Your objective:
Below are the records. Retype, exactly, the lines from the first through the line with "The height and", and leave out the pictures.

Entries provided:
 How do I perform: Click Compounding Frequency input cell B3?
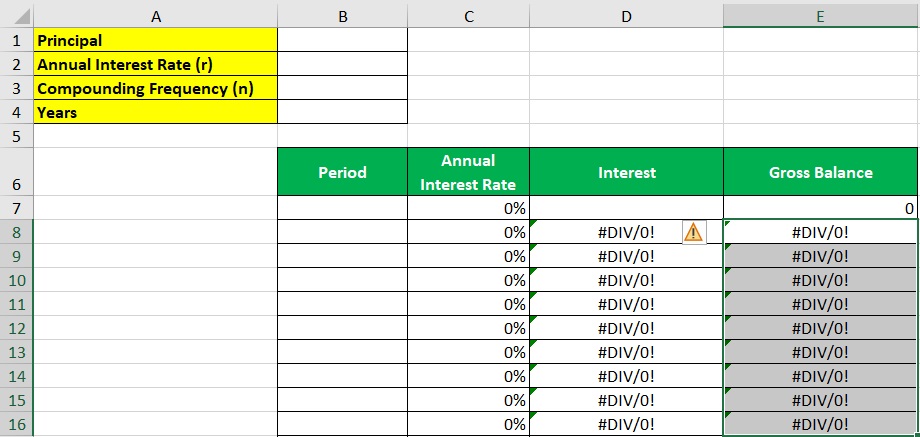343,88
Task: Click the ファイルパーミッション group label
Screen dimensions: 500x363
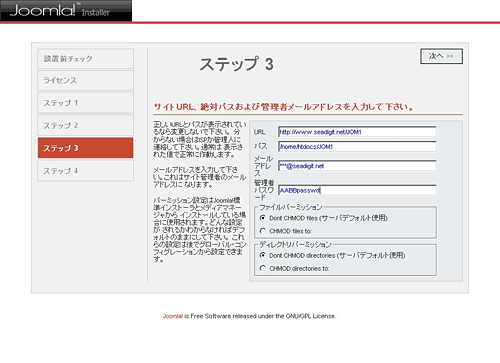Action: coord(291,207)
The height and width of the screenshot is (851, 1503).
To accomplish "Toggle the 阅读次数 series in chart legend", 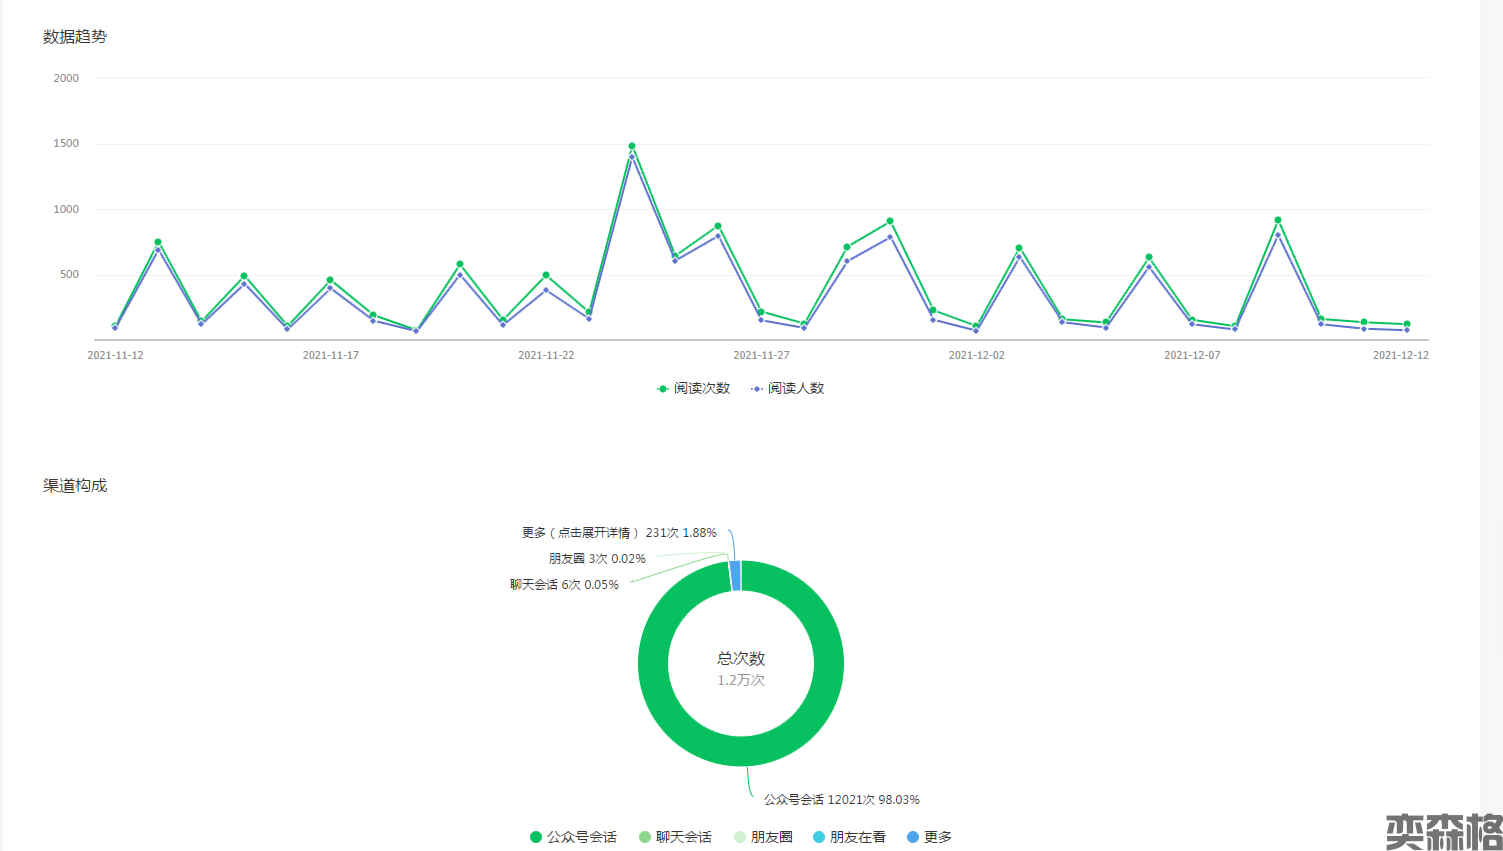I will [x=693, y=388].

Reply:
 How do I perform: Click Compounding Frequency input cell B3?
343,88
Task: Click the ファイルパーミッション group label
Screen dimensions: 500x363
Action: coord(291,207)
The height and width of the screenshot is (851, 1503).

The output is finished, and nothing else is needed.